AC: Let's take a look at one of the lunches posted on bento blog from September 6, 2011. It's adorable! The highlight of it is the smiley face on the rice that looks like it's made out of seaweed paper.

MI: This is a funny one because this is actually the first one my daughter made herself. In Japan there are bentos but there are also charabens -- character bentos -- (which are) the really cute ones that are usually made for small children. She decided that she wanted to start making these.

This was kind of an amalgam of what we had at home, because one of the things about the charaben is that you have to have lots of little pieces, and it has to be cute. So, she has rice that's mixed with salmon in the shape of a little bear face, corn, an egg omelet (which I made) and then okra and some shumai.

What's For Lunch?

AC: What I love is imagining her eating this at a cafeteria table with her classmates who are eating chicken nuggets and French fries and having a soda. Have you talked to your kids about how their classmates react to this being their lunch?

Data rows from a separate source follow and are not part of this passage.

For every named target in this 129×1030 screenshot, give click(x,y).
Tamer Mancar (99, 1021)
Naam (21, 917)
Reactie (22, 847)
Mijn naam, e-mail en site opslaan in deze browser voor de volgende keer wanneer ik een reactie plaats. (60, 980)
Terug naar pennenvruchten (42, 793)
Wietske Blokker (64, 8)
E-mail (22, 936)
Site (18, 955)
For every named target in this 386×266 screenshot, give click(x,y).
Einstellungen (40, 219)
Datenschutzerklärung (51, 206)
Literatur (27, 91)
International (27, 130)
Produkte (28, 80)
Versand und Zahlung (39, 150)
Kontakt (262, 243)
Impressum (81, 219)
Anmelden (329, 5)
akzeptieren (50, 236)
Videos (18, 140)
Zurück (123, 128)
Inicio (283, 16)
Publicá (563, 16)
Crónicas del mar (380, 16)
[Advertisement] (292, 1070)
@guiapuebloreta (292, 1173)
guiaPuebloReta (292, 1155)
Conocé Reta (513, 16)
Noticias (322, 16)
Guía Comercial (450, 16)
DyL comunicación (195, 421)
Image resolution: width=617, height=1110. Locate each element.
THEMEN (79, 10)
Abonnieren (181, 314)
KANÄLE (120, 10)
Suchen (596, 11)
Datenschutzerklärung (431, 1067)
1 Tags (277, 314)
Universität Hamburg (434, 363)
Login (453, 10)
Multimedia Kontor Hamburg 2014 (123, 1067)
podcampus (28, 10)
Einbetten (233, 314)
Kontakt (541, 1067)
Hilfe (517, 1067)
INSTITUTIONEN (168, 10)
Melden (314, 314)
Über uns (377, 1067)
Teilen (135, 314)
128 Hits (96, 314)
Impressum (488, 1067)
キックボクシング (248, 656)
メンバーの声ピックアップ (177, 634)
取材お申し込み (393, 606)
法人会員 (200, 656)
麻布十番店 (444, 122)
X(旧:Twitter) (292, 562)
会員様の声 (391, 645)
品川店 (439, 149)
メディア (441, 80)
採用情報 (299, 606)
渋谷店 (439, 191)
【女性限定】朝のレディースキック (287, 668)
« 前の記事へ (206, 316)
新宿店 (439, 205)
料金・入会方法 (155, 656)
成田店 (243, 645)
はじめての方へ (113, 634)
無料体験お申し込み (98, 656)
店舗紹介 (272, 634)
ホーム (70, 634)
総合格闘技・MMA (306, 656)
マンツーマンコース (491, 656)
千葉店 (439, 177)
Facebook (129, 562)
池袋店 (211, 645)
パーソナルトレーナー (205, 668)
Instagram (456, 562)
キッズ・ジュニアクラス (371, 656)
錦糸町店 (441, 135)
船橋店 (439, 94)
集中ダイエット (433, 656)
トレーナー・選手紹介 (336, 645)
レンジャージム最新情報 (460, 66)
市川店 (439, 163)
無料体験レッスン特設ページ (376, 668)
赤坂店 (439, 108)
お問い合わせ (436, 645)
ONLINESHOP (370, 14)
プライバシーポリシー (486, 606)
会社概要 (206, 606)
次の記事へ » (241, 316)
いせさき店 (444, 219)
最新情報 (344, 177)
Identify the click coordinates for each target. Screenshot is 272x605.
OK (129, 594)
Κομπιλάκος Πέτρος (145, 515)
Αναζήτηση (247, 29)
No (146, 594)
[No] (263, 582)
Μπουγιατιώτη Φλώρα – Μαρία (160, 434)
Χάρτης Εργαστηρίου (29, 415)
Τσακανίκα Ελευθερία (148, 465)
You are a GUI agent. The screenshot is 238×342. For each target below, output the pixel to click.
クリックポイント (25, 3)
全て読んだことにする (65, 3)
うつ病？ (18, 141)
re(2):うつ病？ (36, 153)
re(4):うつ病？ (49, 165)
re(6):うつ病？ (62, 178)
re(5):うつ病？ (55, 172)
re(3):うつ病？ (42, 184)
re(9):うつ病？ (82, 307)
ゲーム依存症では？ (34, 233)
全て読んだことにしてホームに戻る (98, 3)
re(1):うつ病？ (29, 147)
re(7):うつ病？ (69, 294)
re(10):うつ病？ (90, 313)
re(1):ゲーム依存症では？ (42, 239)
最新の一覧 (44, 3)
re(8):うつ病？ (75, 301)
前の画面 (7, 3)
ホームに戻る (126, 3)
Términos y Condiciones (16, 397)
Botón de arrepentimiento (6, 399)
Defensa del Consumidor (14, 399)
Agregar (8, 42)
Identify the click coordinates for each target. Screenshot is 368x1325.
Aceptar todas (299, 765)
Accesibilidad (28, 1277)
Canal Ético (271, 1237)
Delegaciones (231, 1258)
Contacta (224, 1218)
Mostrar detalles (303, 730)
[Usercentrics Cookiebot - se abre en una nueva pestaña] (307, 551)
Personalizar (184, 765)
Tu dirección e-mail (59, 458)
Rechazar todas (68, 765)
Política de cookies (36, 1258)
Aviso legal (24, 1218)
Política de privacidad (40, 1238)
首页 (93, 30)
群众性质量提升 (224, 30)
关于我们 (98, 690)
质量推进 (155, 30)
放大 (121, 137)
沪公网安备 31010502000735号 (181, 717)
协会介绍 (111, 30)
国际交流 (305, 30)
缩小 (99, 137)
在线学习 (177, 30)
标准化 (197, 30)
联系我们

MI: It was actually a big problem in the early years when the kids were smaller. Through early elementary, my daughter started coming home without having eaten her lunch. She said the kids would say, "What's that, what's that?" This was another motivation for the bento blog -- for her to be proud of what she's eating and think of it as beautiful and healthy.

AC: Let's talk about school lunch as a whole. How would school lunches have to change in order for you to feel comfortable having your kids eat that instead?

MI: The biggest problem I have is not that they'll occasionally eat a chicken nugget or a tater tot, but the lack of variability in the diet is unfortunate. Even at our school now, which has decent lunches that I will get them every once in a while (especially when I'm traveling), it's the same cycle of orange chicken, chicken wrap, hamburger and pizza. It cycles through, and it's the same thing every month.

For me, lunch is the best time to introduce kids to a new food because they are a captive audience. I use my packed lunches, as a way of introducing a new item. At most, the first five times it comes back uneaten, but by time six or seven… and that encourages them to try and experiment.

AC: What do your kids say to that? "I don't care! I don't want to have any more cucumbers. I'm done with them!"

MI: They're pretty good sports, partially because they've gotten to the point where they're really reaping the benefits of having an experimental palette. They really enjoy food, they're total foodies.

Raw oysters is a good example. It looks bad; it's kind of smelly. (I say to my kids), "Okay, try it. This is your second time, this is your third time," and then by the fourth time, they just love raw oysters. They get so much pleasure out of it that they've kind of bought in even though they'll still wrinkle their noses sometimes at what they're being asked to try.

The Craft Of Cooking

AC: I read in an interview you did in 2007 with The Guardian where you said, "Packing a bento for my kids is like making them a little present everyday." I read that and thought that I bet a lot of Americans would think that chicken nuggets, soda and French fries would be more of a present for lunch than okra, broccoli and rice. Talk about how your mentality differs from that.

MI: I think it's probably the Japanese mom thing of putting effort and crafting effort into things like that, whether it's bento or making little homemade things. It's just part of the aesthetic. It's the effort that goes into it. Plus, I have pretty strong feelings about nutrition, health and food, too, so it's a way of transmitting my own values

Values For Life

AC: Look ahead five to seven years when your kids turn 18 and they leave the house to go live on their own. What food values are you hoping they take with them?

MI: I have an interest in food. It's almost a site of activism for me. I tend to load a lot of values into how we eat, prepare and enjoy food.

The openness to experimentation, using food as a way to explore culture, life and experience is a key value in our family. Bringing people together around food and the enjoyment of food is a way of slowing the pace of life in a way that I really appreciate.